Confidential computing has been a game-changer for enterprises. It encrypts sensitive data in a protected CPU enclave or trusted execution environment (TEE), giving companies a way to move beyond policy-based privacy and security to safeguard their information in the cloud. However, with this level of encryption, which can only be unlocked with keys held by the client, multiple parties struggle to access, share, analyze and run AI/ML on the data in question. Imagine data scientists and analysts from different teams looking to access patient data to improve different aspects of care.
Opaque Systems’ platform
To solve this challenge, Opaque Systems provides a platform that performs scalable analytics and machine learning directly on encrypted data using familiar tools such as Apache Spark and notebooks.
“What’s unique is the innovation we’ve done in Spark that enables the analytics and AI to run directly on encrypted data, so whether data is at rest, in transit or being processed, there is absolutely no exposure or risk of the data being exposed to entities that should not see it, own it or malicious actors. Opaque integrates seamlessly with TEEs, including enclaves and confidential VMs, with the ability to securely scale clusters,” Rishabh Poddar, cofounder and CEO of Opaque Systems, told VentureBeat.
The enterprise-focused platform builds on top of the open-source MC2 initiative, which was started at UC Berkeley to enable collaborative analytics and AI on confidential and sensitive encrypted data. It allows companies to share the encrypted or blended datasets across workspaces and teams (with set policies) for analysis –– while keeping the encrypted results specific to each party. This way, multiple teams could build a distributed model that informs each party on what they are looking for without ever revealing any specific data that the entity is not authorized to see.
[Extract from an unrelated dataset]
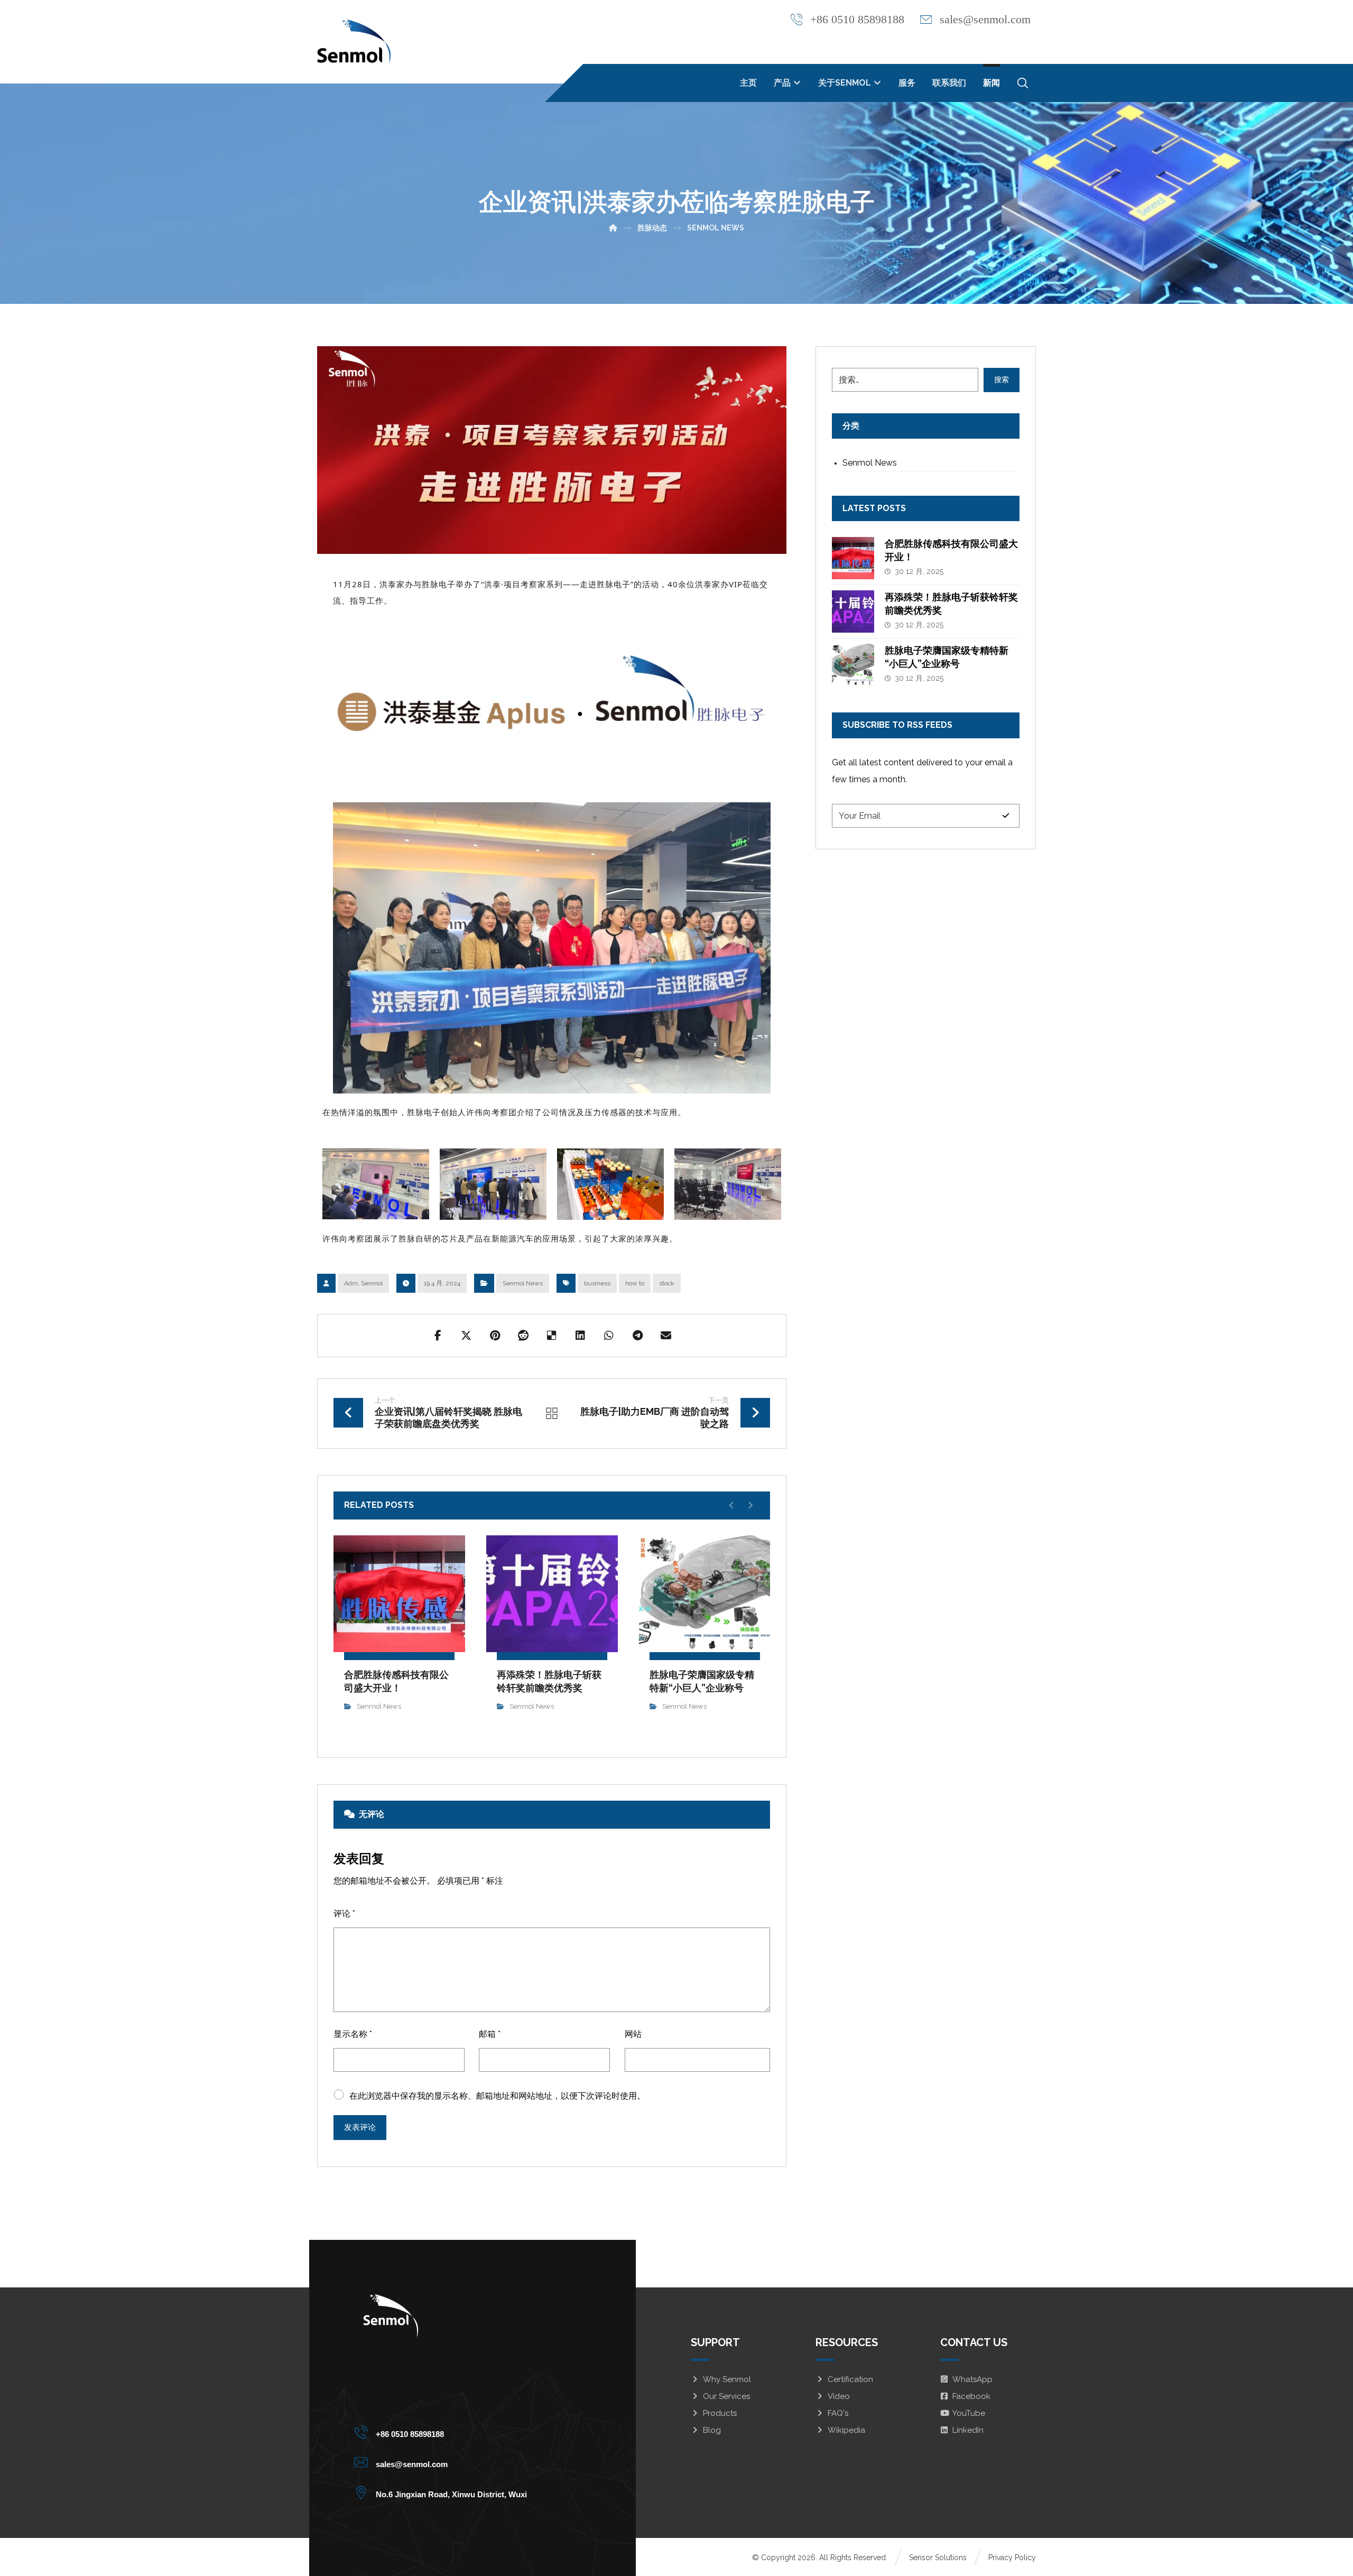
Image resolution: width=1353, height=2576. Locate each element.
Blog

Since its launch, Opaque Systems has seen demand from across sectors for use cases such as money laundering, collaborative drug research, loan stacking prevention and supply chain tracking.
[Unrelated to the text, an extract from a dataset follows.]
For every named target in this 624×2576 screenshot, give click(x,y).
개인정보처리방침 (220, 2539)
“Our customer base is primarily Global 2000s, including several of the largest banks, financial institutions and healthcare providers in North America. Customers also include consortiums, as many of our use cases are multiparty, so that means one customer could, in turn, represent 3-4 separate entities or discrete organizations,” Poddar said.
Many enterprises rely on homomorphic encryption, where data is converted into ciphertext, and multiparty computation to perform analysis on encrypted data without compromising the encryption. The methods, Poddar says, do work but are also accompanied by high resource consumption and performance overhead.
“Through extensive research, we’ve seen that these technologies are far from being practical for scalable, highly secure data analytics and machine learning that is required to execute critical business cases. Some of these solutions can sustain simple computations, but it soon becomes prohibitive in performance for scalable data analytics and ML training,” he added.
With this round of funding, led by Walden Catalyst Ventures, Opaque Systems will focus on expanding its team and building out its offering to serve the accelerating market demand for collaborative analytics and AI in confidential computing. According to Gartner, over 50% of organizations will adopt privacy-enhancing computation to process sensitive data and conduct multiparty analytics by 2025.